Provided records below:

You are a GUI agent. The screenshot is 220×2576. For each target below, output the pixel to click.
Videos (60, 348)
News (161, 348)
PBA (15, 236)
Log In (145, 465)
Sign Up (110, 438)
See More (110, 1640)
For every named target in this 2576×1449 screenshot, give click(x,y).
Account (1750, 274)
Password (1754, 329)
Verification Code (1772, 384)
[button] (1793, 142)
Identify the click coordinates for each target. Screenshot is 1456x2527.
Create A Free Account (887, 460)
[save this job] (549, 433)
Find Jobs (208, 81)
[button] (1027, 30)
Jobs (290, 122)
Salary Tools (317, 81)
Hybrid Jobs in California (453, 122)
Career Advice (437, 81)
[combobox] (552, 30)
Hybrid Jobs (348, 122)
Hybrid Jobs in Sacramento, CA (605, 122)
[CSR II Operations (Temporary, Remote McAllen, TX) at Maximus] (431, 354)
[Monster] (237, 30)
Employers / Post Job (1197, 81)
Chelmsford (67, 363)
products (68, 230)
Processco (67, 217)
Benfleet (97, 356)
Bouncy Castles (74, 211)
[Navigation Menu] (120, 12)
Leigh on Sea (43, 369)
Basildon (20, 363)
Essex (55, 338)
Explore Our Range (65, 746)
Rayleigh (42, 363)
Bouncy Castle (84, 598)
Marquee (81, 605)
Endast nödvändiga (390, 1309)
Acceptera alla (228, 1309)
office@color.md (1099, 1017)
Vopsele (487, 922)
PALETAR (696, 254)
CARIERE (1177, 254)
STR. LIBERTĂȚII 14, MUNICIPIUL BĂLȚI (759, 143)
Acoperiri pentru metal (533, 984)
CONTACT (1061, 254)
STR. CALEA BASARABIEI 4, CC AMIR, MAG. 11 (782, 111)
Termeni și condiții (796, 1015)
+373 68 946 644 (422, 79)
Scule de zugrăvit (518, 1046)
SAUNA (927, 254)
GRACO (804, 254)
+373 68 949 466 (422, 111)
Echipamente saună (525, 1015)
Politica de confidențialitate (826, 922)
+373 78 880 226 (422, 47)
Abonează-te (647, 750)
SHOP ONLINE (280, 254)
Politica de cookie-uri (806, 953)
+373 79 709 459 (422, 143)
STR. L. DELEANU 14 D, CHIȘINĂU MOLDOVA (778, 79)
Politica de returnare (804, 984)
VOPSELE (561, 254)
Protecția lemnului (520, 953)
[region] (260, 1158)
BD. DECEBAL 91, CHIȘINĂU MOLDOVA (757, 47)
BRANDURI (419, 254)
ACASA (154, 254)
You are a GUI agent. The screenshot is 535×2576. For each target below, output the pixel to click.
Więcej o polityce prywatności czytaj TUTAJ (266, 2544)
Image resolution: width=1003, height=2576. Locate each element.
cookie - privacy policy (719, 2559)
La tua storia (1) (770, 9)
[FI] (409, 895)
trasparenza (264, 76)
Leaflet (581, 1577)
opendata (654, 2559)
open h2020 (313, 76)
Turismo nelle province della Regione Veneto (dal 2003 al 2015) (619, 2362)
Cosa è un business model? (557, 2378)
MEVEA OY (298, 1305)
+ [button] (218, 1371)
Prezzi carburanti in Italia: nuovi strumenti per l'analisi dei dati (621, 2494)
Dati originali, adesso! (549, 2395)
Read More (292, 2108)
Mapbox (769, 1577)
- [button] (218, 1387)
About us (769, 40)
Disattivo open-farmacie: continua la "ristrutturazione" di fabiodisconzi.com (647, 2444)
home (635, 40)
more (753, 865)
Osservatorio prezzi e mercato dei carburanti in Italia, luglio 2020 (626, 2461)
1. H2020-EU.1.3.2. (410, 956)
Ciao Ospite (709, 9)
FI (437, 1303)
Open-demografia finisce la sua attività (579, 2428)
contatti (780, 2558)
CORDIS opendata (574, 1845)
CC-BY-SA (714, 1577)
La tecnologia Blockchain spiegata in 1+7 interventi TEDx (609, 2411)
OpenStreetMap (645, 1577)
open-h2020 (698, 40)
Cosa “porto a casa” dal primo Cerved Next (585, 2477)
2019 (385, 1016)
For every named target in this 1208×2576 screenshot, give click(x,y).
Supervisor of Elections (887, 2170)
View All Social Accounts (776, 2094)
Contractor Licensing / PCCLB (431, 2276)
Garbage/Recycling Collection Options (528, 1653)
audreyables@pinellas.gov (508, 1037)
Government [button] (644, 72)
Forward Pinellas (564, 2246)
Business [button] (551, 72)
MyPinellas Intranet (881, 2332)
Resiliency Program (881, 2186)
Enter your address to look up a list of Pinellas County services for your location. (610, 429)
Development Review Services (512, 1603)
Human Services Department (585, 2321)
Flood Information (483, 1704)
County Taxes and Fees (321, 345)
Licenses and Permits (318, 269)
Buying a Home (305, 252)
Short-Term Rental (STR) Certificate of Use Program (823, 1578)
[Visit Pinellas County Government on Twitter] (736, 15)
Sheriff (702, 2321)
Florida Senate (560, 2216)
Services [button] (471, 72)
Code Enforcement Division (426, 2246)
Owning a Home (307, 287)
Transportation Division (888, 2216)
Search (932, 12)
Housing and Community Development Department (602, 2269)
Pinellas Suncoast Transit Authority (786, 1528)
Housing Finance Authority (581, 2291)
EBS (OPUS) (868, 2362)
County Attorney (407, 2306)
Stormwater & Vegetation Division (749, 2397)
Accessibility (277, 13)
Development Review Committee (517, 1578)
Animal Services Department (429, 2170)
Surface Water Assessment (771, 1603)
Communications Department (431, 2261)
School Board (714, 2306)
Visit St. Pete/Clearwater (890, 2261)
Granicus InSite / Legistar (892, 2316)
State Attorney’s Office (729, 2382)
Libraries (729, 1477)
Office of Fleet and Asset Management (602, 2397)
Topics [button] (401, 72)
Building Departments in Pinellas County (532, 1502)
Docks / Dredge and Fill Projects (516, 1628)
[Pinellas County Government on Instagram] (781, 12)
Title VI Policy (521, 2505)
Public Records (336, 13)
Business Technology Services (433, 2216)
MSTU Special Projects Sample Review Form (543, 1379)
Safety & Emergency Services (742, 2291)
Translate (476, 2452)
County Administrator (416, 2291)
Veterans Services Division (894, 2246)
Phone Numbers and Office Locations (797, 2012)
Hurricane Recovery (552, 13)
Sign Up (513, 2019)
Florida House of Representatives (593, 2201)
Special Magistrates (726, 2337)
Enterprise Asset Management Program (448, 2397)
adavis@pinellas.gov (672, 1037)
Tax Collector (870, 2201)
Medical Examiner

End of Provided records.

What you should do:
Tally the lines above containing "Projects"; give only the number.

Result of this task:
2